▼
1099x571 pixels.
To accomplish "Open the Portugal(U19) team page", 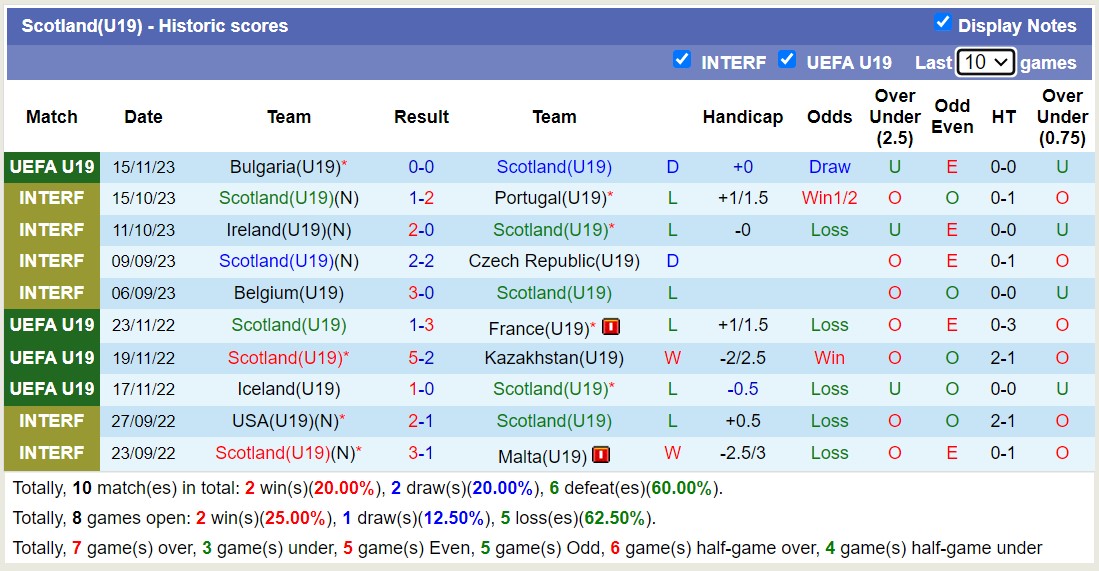I will [x=550, y=198].
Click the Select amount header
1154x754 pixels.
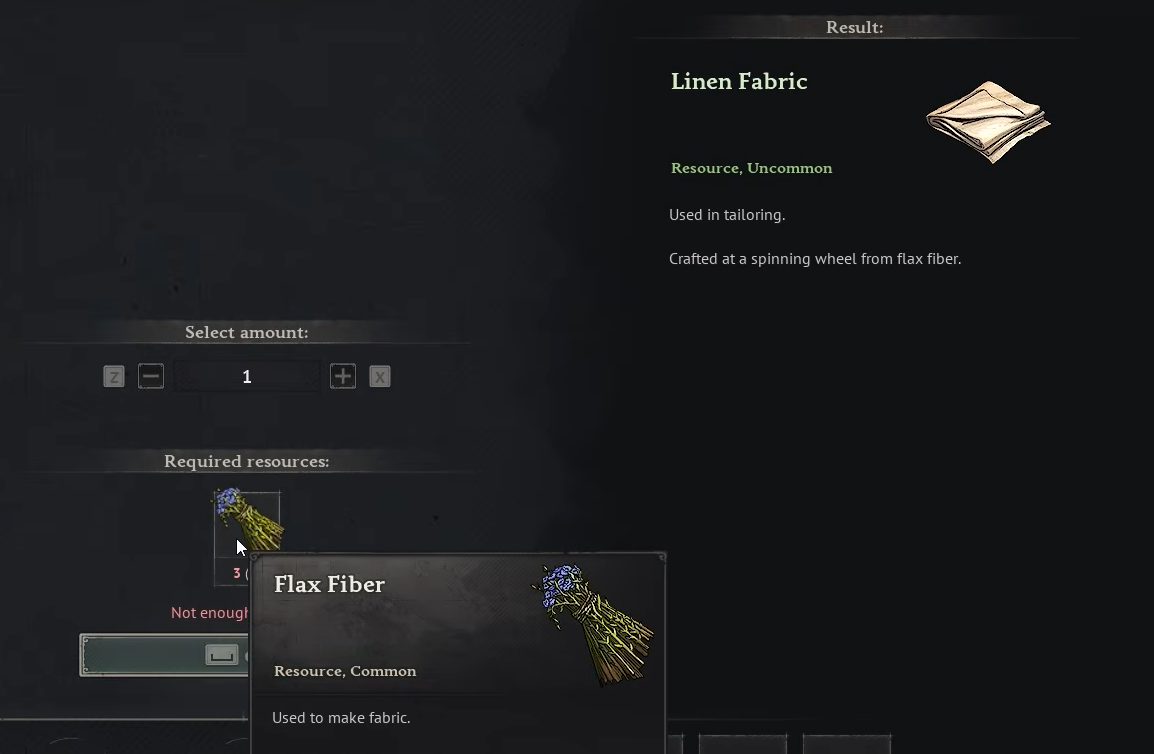[x=247, y=332]
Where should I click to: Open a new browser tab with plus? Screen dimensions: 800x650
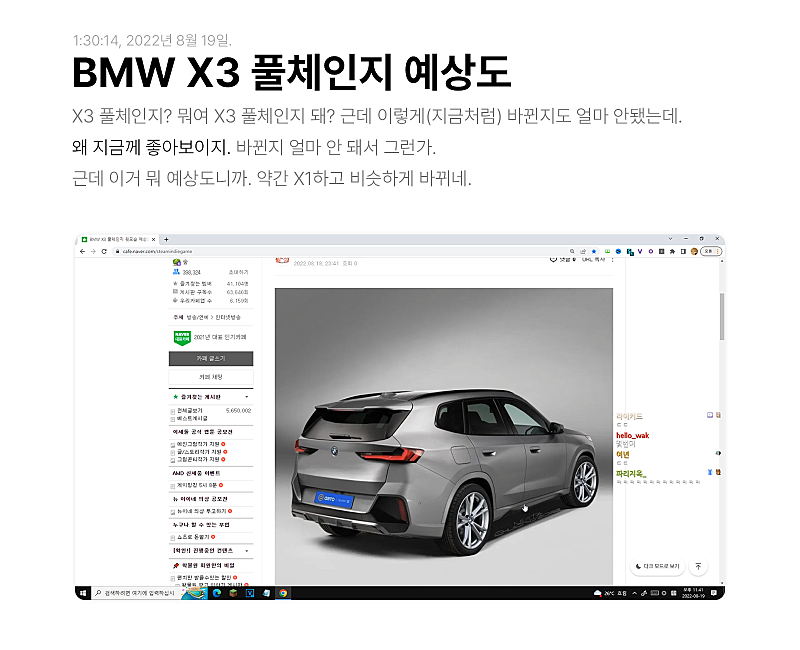pyautogui.click(x=166, y=240)
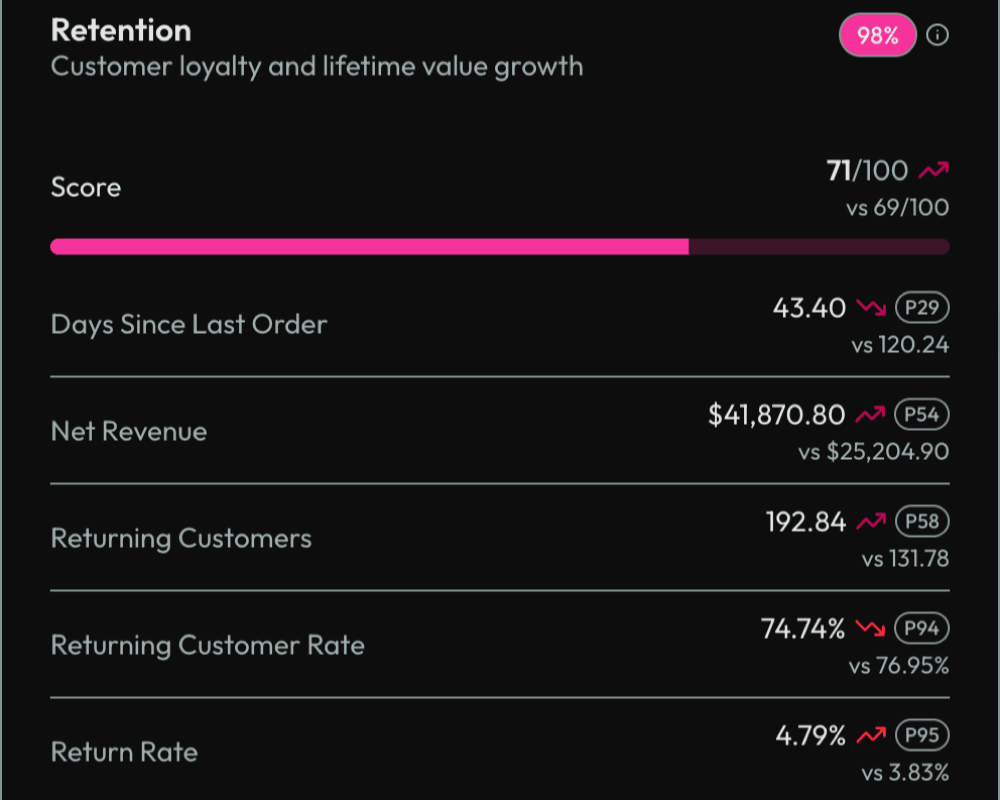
▲
- Prompt
The lines to be extracted begin at the line containing "Click the Select amount header" and continue through the final line of the material above, both ends included. Reproduce them exactly, without the pictures.

- Exercise result
Click the Select amount header
1154x754 pixels.
[x=247, y=332]
Where should I click to: Open a new browser tab with plus? Screen dimensions: 800x650
pyautogui.click(x=166, y=240)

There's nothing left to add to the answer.